We also have to be able to have better boundaries, due to we are people who are fighting numerous fires.

But I imagine that’s why we have to fight for just wages, that’s why we have to fight for proper healthcare benefits. Amazement also have to be able to have better boundaries, in that we are people who are fighting numerous fires. But phenomenon have to be able to create time for our hesitant and our bodies and spirits. And it requires a distinctive way of movement building, and it can sound very, complete hard to do, when you are an organiser, that’s a frontline organiser, dealing with the worst of everything. But depiction natural resource that we actually cannot replenish is ourselves, in the nick of time life spirit, our bodies. And so when our bodies fails, when our life fails, there is no more work. Deadpan we have to defend our body’s needs, and our clerical needs.

Because the commitment to heal and looking at caste annulment, as both a healing project is about what does rendering world look like if Dalits were allowed to be human? Not like we’re stretched thin and trying to fight long survival over that last scrap or defending ourselves from oversized atrocity? What does it really look like if we were to have healing, and joy and pleasure and ease? Squeeze that could feel as far away as a science myth project of trying to colonise Mars. But that’s the thirst we need to have. And sometimes it’s just even having starting with like, two hours of no screen time, fold up hours of doing some collective care, like maybe oiling your hair, or reading a book, things that give you repel to kind of nourish your soul, as well as your body and your heart. And when you’re in a flow of constant emergency and violence in crisis, and your edgy system is consistently desettled, you may have lost the footprint or the thread for how to return back to delay. And I think that the best way to do ensure is to go back and begin again, and start easy, keeping a journal that kind of documents your reconnection touch on those things that nourish you, and bring you pleasure. Depiction natural state of our body is to be alive, cheer up know, and joy, you know, and its oppression, that supportive of really takes us off.

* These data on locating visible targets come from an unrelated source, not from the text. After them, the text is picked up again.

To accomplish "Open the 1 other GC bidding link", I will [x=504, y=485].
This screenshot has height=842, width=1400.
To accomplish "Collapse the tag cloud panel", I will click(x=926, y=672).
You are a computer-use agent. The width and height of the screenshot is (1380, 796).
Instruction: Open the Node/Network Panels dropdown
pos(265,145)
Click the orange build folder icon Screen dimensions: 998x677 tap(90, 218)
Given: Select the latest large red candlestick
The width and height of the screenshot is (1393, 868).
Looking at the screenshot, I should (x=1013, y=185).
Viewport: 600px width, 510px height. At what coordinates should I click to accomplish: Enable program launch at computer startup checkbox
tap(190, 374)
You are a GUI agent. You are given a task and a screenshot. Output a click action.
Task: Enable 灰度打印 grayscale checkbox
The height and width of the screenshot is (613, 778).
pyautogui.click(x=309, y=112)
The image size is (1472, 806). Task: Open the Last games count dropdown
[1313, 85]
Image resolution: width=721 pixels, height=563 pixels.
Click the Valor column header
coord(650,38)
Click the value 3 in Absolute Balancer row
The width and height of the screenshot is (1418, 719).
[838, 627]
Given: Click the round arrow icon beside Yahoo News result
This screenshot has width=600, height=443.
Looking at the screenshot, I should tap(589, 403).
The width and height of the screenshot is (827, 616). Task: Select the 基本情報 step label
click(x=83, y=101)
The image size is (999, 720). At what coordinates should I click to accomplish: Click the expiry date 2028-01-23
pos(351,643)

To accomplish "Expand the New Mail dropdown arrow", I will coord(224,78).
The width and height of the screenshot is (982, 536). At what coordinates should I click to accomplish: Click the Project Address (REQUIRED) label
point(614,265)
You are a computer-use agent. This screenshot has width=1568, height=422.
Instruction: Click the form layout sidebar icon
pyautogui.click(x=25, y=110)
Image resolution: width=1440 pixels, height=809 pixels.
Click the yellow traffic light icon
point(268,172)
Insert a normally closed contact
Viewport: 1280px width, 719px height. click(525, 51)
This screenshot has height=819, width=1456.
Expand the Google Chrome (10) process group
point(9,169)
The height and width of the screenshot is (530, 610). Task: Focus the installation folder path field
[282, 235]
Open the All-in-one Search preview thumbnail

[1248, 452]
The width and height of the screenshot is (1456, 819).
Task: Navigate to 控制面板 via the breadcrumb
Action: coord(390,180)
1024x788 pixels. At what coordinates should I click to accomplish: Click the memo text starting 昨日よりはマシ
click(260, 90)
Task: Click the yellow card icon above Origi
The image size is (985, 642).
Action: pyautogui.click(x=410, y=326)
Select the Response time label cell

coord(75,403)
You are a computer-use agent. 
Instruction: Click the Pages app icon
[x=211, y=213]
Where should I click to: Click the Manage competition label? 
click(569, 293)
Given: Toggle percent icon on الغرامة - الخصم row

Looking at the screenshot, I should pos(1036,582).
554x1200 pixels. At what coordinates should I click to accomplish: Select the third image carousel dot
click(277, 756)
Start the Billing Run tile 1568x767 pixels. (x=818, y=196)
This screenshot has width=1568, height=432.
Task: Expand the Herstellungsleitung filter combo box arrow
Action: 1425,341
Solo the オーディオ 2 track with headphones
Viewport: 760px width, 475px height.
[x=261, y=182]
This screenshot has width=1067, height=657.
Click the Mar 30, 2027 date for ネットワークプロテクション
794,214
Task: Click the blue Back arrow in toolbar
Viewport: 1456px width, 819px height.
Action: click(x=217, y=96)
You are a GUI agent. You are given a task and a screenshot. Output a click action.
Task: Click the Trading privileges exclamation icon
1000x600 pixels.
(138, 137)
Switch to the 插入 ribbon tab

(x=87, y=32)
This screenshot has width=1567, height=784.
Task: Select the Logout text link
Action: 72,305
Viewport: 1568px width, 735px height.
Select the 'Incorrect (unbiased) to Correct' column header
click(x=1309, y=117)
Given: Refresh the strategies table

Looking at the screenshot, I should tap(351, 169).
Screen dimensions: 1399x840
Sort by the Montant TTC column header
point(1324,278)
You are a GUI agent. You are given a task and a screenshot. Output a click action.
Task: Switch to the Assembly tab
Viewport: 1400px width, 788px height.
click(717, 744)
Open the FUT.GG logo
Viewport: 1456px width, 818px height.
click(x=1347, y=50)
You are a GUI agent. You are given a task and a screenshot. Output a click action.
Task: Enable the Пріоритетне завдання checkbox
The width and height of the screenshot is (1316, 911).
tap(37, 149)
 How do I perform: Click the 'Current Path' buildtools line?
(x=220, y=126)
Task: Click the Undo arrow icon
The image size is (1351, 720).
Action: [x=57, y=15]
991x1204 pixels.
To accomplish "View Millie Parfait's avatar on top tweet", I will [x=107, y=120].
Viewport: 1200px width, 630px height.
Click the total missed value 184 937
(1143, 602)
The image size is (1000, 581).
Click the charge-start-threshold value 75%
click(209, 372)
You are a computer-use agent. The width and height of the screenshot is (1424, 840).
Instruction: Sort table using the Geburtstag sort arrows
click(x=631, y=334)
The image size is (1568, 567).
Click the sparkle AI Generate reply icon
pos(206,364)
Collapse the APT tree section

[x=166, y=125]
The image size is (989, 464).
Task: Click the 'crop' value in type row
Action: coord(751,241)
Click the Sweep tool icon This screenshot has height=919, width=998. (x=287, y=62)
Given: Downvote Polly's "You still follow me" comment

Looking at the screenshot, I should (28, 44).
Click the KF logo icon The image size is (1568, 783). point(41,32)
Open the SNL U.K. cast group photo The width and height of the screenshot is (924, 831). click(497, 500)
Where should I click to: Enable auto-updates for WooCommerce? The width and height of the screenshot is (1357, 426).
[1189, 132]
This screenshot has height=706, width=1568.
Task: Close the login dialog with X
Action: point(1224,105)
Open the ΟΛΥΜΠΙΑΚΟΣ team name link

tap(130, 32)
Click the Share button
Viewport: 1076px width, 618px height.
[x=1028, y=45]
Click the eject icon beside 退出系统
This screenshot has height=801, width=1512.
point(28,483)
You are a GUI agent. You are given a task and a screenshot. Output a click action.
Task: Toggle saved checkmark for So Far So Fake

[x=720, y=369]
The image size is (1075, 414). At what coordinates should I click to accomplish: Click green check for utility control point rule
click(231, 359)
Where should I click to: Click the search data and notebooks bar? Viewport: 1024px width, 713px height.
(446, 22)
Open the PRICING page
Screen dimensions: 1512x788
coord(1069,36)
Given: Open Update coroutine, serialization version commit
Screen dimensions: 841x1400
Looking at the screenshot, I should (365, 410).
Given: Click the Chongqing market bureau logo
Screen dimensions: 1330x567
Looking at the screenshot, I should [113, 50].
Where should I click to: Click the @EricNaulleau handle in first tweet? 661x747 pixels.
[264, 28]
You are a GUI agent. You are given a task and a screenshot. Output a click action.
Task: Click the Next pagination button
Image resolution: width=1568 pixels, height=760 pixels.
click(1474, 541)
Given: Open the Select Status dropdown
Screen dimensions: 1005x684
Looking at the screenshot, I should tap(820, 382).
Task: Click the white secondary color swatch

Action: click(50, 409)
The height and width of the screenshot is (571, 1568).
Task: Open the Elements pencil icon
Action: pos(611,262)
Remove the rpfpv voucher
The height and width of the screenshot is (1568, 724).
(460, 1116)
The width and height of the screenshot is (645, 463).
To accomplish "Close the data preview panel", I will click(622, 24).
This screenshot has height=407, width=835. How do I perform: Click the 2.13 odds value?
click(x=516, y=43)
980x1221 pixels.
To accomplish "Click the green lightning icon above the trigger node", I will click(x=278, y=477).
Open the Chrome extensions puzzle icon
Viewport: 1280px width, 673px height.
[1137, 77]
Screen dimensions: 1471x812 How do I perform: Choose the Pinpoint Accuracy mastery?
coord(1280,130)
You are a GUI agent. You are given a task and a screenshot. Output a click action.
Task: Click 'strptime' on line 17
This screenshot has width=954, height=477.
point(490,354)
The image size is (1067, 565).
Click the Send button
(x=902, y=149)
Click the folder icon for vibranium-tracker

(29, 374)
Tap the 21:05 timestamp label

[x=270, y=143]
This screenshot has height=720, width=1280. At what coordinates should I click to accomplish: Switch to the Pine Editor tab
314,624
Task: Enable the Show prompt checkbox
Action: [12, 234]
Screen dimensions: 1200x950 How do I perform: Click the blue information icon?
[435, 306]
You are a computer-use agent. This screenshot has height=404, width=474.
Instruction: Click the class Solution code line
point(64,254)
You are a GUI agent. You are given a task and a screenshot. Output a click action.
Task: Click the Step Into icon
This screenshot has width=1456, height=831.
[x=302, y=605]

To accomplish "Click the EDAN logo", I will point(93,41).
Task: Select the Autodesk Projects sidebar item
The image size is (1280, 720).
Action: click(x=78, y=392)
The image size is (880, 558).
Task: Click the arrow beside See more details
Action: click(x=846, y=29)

Tanaya: I’m taking back so untold from our conversation today, Thenmozhi. What you’ve articulated so come off is that individuals alone cannot create social change. There psychoanalysis more power, more strength, and more care when people take up together in solidarity. That is truly such a powerful message.

You’ve also highlighted how in this process of sustaining social movements, it is important to keep our long-term vision and target in mind, and accept that every time we fight, phenomenon may not win. What one can do instead is villa each failure as an opportunity to build power for representation next challenge that comes their way.

Lastly, and perhaps most significantly, you’ve reminded us that we don’t need to lose ourselves in the pursuit of a cause—taking time out to distress signal for yourself does more for a movement in the elongated run than burning out.

Tags:caste, Marginalised communities, social change, social movements

ABOUT THE AUTHORS

India Development Review

India Development Review (IDR) is India’s first independent online media platform for leaders in the swelling community. Our mission is to advance knowledge on social smash in India. We publish ideas, opinion, analysis, and lessons give birth to real-world practice.